Lo que parecía que iba a ser “sólo” un viaje hacia el pasado, una excavación arqueológica familiar no-autorizada (“somos una de esas familias que sabe reírse de las desgracias con tal que sean actuales, hic et nunc, hasta de las más graves, sabemos reírnos de la muerte, nos esforzamos en bromear pase lo que pase, a condición de que se trate de cosas perceptibles”), muda por un hecho traumático. El hecho del día blanco. El momento de un crac que lo vertebrará todo (y que no desvelo). El instante que se convertirá en la verdadera frontera entre el A.P. (Antes del Presente, “apé” en la voz de Pauline) y todo lo anterior y posterior.  

Contexto: París, unos días después de Navidad. París, todavía con los parpadeos de las decoraciones navideñas en las calles. París, en el silencio de las post-fiestas. París, la nieve. París, una ciudad blanca. París, una ciudad atrapada, inmovilizada, helada. París, sin ruido ni gente en las calles. París, el tiempo suspendido en una blancura cegadora.  

Y la nieve, esa misma nieve que cubre París, envuelve también a Pauline. Pauline en el hospital. Pauline, encerrada en su interior . Pauline y el envenenado regalo del silencio, el silencio blanco, el silencio ensordecedor. Pauline, mente nívea (“En mi mente, todo está blanco. Es un mundo, un mundo nuevo. Enteramente blanco”). Pauline, mudez (“Los médicos están preocupados por mi estado. La ausencia de lágrimas. La pérdida total del uso de la palabra durante varios días, luego un mutismo casi total”). Pauline y los días albugíneos (“la blancura dentro de mi cabeza, tan blanca como los azulejos blancos del suelo, tan blanca como la blancura de la ciudad, fuera, completamente nevada, y de mi voluntad de seguir el hilo que ese día se rompió”). 

Y Pauline sale del hospital y, aunque ahora sea otra (mariposa de nuevo larva), recuerda su búsqueda. Pauline, que se llama Jeanne. Pauline, que se llama Jérôme. Pauline, que se llama Ysé (“en realidad somos cuatro, cuatro en la misma persona, cuatro en mi cabeza, cuatro en mi cuerpo”). Y cada nombre será un viaje, un episodio cerrado que pertenece a otro episodio cerrado. A la manera de las matrioshkas (“habitan en mí. Ocupan mi persona”) Pauline, Jeanne, Jérôme y Ysé se contienen, se buscan, se encuentran (“no es algo anodino estar escoltada, en la existencia de una, por tres desconocidos”).

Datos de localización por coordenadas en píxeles

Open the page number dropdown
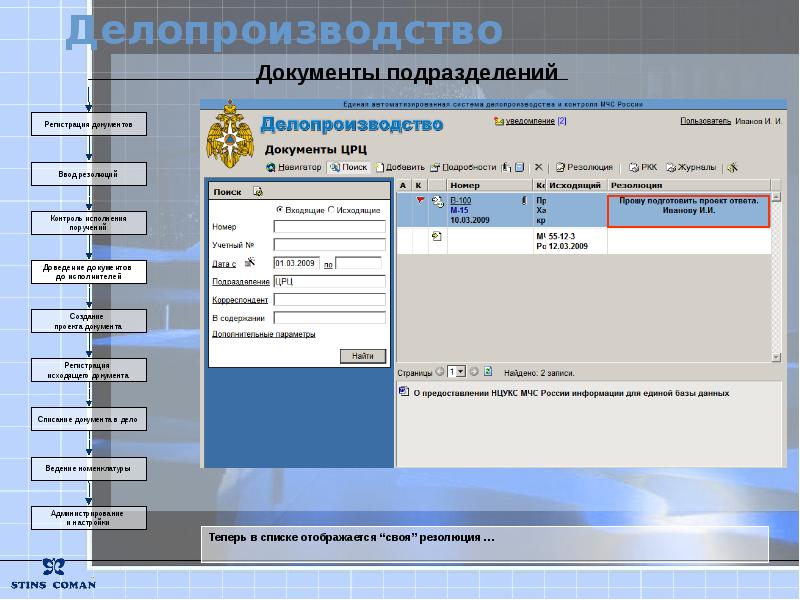click(460, 372)
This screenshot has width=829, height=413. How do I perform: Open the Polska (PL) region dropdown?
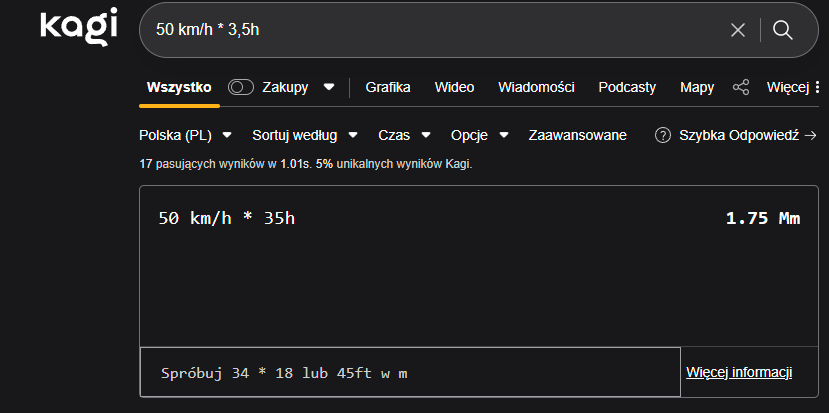[x=185, y=135]
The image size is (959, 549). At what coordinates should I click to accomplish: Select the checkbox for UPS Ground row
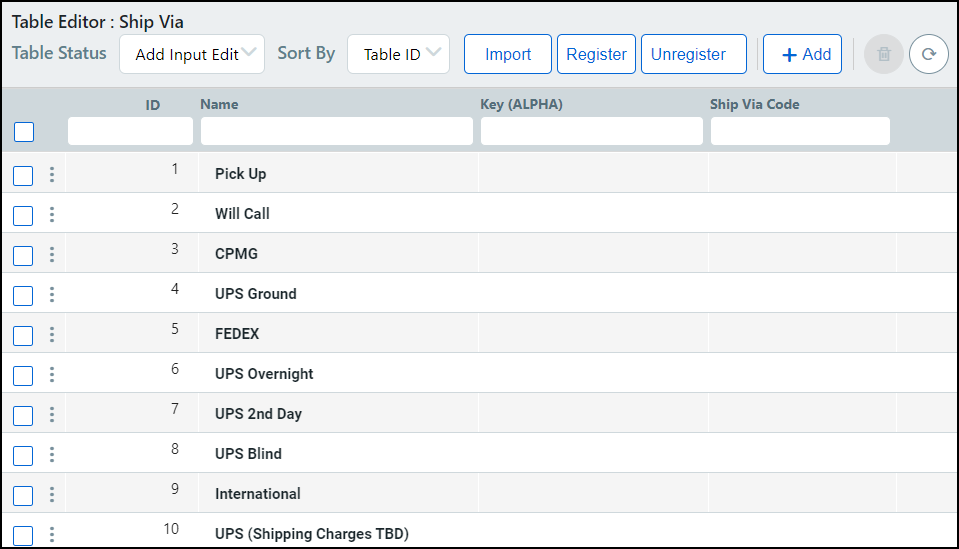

(TAREAS)
1 - En el fragmento sobre Pauline, ¿qué significa la abreviatura A.P.?
2 - Indica, por favor, si cada afirmación concuerda con el fragmento sobre Pauline, y cita las palabras que lo deciden: (a) la acción transcurre en París unos días después de Navidad; (b) a los médicos les preocupa el exceso de lágrimas de Pauline; (c) Pauline afirma que son tres en la misma persona.
3 - Prolonga el fragmento sobre Pauline a partir de su última frase.
El listado procede de otra fuente.

(RESPUESTAS POR TAREA)
1 - Antes del Presente.

2 -
(a) Sí: "París, unos días después de Navidad."
(b) No: "La ausencia de lágrimas."
(c) No: "en realidad somos cuatro, cuatro en la misma persona"

3 -
Y en el tránsito, en el camino, personajes secundarios que le dan la réplica o que explicitan su propia realidad: la abuela, el sepulturero (“sabe usted, escribo para cavar mi propia tumba”), Émile, el gato Tutú (el llanto del bebé gato atrapado en el espino, el gran silencio -blanco- antes del maullido), Maxence, Solange… Y Pauline, que no habla pero que con ellos sí se expresa. Y Pauline, que se aleja de su entorno para encontrarse desde otro lugar. Y el lugar será la gruta de Pech Merle, y será Susa (Túnez), y será el cementerio de Montparnasse, y será la biblioteca polvorienta. Y el lugar serán los libros de Marguerite Duras y Paul Claudel, y el teatro, y la piscina entre las colinas. 

La hija es una novela sobre la familia, sobre cómo nos marcan los (tantos) comportamientos heredados pero no aprehendidos. Pauline se busca, y en su retrato halla más a su madre que a sí misma. Pauline se interroga, y todas las preguntas apuntan hacia la marca primigenia, hacia los momentos del mundo antes de su mundo. Pauline “apé” regresa al saco amniótico (no es casual su necesidad de nadar en el último tercio de la obra: “tengo la cabeza sumergida, yo estoy sumergida, cierro los ojos, un instante, miro al fondo, hacia la hipnosis de los hilos de oro en un azul vulgar”) para entender(se) desde su “antes de ser” (“soy un feto en el vientre de la casa”). 

Pauline y “esa idea insensata de nombres premonitorios”. Pauline y el día blanco. Pauline y Kant. Pauline y la escritura. Pauline y la memoria. 

“Escribo para dar envergadura a la existencia (…) Escribo para decir lo que he creído ver en el mundo de las sombras, en el mundo desquiciado, escribo para decir que pasé por aquí, escribo para dejar un rastro de guijarros, escribo para volver a encontrar mi camino en el bosque.”